By the same token, fighting game character select screens can tell you a lot about the kind of game you're playing and what you are in for, and each one has a different style that fits them. I'm certainly no expert in graphic design, in fact Iris tells me my logo treatments suck at times, but today I'd like to go over a few series of character select screens from six different fighting game series: Street Fighter, Capcom Vs., Mortal Kombat, Tekken, Virtua Fighter, and The King of Fighters. You might be asking: "Shion, you have two separate Capcom series in this list! is there favoritism?" and I will fully admit a Capcom bias, however as you'll see, the character select style is vastly different than the average Street Fighter game.


Let's start with the obvious one: 1992's Street Fighter II': Hyper Fighting and go to Street Fighter III: Third Strike.

Street Fighter II' Hyper Fighting (Arcade)
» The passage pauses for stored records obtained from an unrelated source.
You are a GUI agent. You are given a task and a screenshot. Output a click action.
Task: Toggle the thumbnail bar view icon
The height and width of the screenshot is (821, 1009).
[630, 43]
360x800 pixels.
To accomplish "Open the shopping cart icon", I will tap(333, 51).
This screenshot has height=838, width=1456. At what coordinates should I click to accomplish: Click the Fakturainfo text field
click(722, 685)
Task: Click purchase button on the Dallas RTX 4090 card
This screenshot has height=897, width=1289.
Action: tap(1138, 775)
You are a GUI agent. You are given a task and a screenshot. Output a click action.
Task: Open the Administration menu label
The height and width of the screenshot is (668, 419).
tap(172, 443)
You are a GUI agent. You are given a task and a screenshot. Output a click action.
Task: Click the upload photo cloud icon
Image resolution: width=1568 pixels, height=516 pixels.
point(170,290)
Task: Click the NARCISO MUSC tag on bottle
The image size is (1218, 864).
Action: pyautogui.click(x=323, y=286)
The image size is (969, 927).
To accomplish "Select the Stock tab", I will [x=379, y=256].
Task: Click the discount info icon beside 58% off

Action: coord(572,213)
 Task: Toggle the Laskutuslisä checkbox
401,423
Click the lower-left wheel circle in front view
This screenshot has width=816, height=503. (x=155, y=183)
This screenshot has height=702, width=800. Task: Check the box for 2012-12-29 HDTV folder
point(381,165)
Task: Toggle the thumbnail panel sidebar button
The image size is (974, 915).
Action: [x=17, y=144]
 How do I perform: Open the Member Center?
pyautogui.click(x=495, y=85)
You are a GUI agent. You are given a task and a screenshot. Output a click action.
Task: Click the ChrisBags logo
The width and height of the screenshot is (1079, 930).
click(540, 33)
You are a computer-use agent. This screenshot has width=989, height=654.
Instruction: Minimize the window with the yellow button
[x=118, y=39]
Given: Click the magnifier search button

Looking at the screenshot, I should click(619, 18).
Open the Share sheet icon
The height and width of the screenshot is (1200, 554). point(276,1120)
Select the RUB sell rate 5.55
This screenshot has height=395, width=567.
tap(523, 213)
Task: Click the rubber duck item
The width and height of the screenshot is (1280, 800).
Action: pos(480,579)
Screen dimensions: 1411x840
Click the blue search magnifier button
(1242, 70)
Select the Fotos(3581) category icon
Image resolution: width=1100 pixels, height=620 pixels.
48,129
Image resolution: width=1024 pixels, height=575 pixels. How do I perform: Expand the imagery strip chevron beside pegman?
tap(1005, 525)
A grid of twelve characters, six by two, underneath a map of the world with each fighter's home country represented. The interesting thing is that, depending on the character's place of origin, their location may be different when there's multiple characters in the same country. There are three American fighters in Street Fighter II; one in Seattle, Washington, one in I would assume Atlanta, Georgia and the last in Las Vegas, Nevada. Street Fighter II, after all, has the subtitle The World Warrior, and it's reflected here in this screen. A little plain, and in fact you'll find that this same layout would be used many times throughout the early 90s, but it is iconic.

The character lineup is clean and the grid has no blank spots, which is a recurring theme with Street Fighter II and its updates. as Hyper Fighting (aka Street Fighter II Turbo, on the SNES) builds off SF2': Champion Edition, the four boss characters of M. Bison, Vega, Balrog and Sagat are on the far right, cordoning off the evil characters from the good characters. The two shotokan characters on the far left, Ryu and Ken, are stacked atop each other, and picking one over the other in this case is no longer a mere matter of "Which gi do you like the style of more" or "do you want American or a Japanese national?"

Street Fighter Alpha 2 Gold (PSX)

while Street Fighter Alpha's character select was rather interesting it was asymmetrical which always bothered me. Street Fighter Alpha 2 and its update Alpha 2 Gold fixed this with this symmetrical shape. in Street Fighter Alpha: Warrior's Dreams, there were three hidden characters who could've easily taken up that empty slot but were shuffled into the random select. Here, those hidden characters are plain as day in the bottom row: Akuma, M. Bison, and Dan Hibiki. You'll note that now you can actually see the character sprites in addition to their portrait. Street Fighter Alpha had been inspired by the theatrical OVA 'Street Fighter II MOVIE' (here released as Street Fighter II: The Animated Movie) in its art style, animation, and character designs.

Take Ken for instance, with much longer hair than his Street Fighter II counterpart (this is a prequel, after all) and a more animated style, much cockier - if that was even previously possible - and confident. While I would've preferred the four central characters of Street Fighter Alpha's plot line - Ryu, Chun-Li, Charlie, and Rose - to be in the four corners of the panels, this is a much cleaner outcome. We can, however, do better.


Street Fighter Alpha 3 (PSX/Saturn/Dreamcast)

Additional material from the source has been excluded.